宝くじ付き定期や社会貢献できる寄付型、熱い預金獲得競争…九州の地方銀行が金利以外で新たな工夫
九州の地方銀行が、預金の獲得に向けた取り組みを積極化させている。日本銀行の利上げに伴って企業や個人に貸し出す際の利ざやが拡大し、原資となる預金が必要となっているためだ。新たな預金プランや口座開設キャンペーンを相次いで展開するなど、競争が熱を帯び始めている。(中西瑛) 【表】変動型の住宅ローン金利0・625%に…福岡銀行・西日本シティ銀行・十八親和銀行が0・15%上げる
北九州銀行は20日、宝くじ付きの個人向け定期預金を始めると発表した。預入額100万円ごとにドリームジャンボ宝くじを年5枚、最長3年にわたって贈る。300万円以上の場合は金額に応じて枚数を上乗せする。12月2日から来年3月末まで受け付け、500億円の獲得を目標としている。
北九州銀として宝くじ付き定期預金を取り扱うのは約3年ぶりといい、平井芳直・営業統括部長は20日の記者会見で、「金利のある世界になり、預金の重要性が高まっている。預金額に応じてもらえる宝くじが増える楽しみがある商品だ」と強調した。

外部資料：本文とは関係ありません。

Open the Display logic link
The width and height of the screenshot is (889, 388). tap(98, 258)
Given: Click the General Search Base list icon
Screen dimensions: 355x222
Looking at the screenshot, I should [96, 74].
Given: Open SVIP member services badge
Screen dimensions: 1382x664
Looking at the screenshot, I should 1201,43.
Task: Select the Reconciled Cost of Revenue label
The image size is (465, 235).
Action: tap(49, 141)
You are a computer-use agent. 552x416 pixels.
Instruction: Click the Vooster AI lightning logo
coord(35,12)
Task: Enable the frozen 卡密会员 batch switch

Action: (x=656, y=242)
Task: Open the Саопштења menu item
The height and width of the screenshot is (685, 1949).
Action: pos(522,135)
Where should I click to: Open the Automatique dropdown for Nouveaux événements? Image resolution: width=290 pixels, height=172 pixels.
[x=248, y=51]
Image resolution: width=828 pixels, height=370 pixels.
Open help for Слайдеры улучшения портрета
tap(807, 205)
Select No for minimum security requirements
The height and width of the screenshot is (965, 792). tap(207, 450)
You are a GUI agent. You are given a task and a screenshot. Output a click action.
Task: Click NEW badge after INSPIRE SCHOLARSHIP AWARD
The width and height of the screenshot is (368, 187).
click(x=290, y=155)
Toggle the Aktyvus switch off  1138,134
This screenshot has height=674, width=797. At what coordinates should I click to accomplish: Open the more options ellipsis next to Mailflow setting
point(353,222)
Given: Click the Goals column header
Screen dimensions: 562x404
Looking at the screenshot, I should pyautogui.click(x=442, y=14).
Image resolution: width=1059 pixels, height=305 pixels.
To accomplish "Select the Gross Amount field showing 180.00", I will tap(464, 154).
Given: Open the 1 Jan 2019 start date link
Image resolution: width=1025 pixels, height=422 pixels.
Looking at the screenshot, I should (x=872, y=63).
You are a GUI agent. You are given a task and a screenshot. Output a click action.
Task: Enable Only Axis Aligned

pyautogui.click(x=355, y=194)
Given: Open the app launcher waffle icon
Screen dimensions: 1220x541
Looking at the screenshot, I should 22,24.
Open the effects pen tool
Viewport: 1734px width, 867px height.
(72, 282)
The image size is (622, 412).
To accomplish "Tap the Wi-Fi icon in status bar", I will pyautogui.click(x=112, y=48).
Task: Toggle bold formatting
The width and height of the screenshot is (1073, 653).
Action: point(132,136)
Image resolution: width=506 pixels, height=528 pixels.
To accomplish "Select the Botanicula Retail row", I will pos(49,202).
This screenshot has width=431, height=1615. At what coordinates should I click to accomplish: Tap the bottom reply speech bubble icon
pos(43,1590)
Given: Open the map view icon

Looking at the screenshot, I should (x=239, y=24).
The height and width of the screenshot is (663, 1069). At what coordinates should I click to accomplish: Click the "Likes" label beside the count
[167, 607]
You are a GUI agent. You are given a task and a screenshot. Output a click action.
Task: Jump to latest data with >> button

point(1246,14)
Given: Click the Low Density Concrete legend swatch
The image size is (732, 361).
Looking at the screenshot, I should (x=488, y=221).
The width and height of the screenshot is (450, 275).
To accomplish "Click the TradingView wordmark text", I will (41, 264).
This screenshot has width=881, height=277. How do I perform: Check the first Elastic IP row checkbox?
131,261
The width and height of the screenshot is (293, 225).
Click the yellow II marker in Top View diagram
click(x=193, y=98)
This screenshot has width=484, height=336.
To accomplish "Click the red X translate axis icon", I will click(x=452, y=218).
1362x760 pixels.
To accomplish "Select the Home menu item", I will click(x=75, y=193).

福岡銀行は今月、福岡県発祥で若者に人気のコーヒーショップ「NO COFFEE」と組み、新規の口座開設者に対して巾着などのグッズをプレゼントするキャンペーンを始めた。来年4月末まで行い、新社会人や大学の新入生らの取り込みを図る。
地銀の普通預金の金利は日銀のマイナス金利政策で年0・001%が続いていたが、今年3月のマイナス金利解除と7月の追加利上げ決定を踏まえて現在は多くの地銀が年0・1%に引き上げた。ただ、各行は更なる引き上げに否定的で、利上げによらない資金集めに注力している。
法人向けの預金プランを充実させたのは西日本シティ銀行や肥後銀行で、それぞれ今秋、寄付型の定期預金を始めた。企業側が預金を通じて社会貢献できる仕組みで、預入額に応じ、銀行が自己負担で子ども支援団体や環境保全団体などに寄付する。
金融環境の変化を踏まえて人事評価を見直す動きも出ており、ある地銀は今年4月、営業店や行員の評価項目に、預金の獲得状況を加えた。担当者は「預金は管理コストもかかるため低金利下では積極的に獲得してこなかったが、収益を生むようになって取りにいく姿勢に見直された」と明かす。預金獲得を巡る各行の工夫は今後も続きそうだ。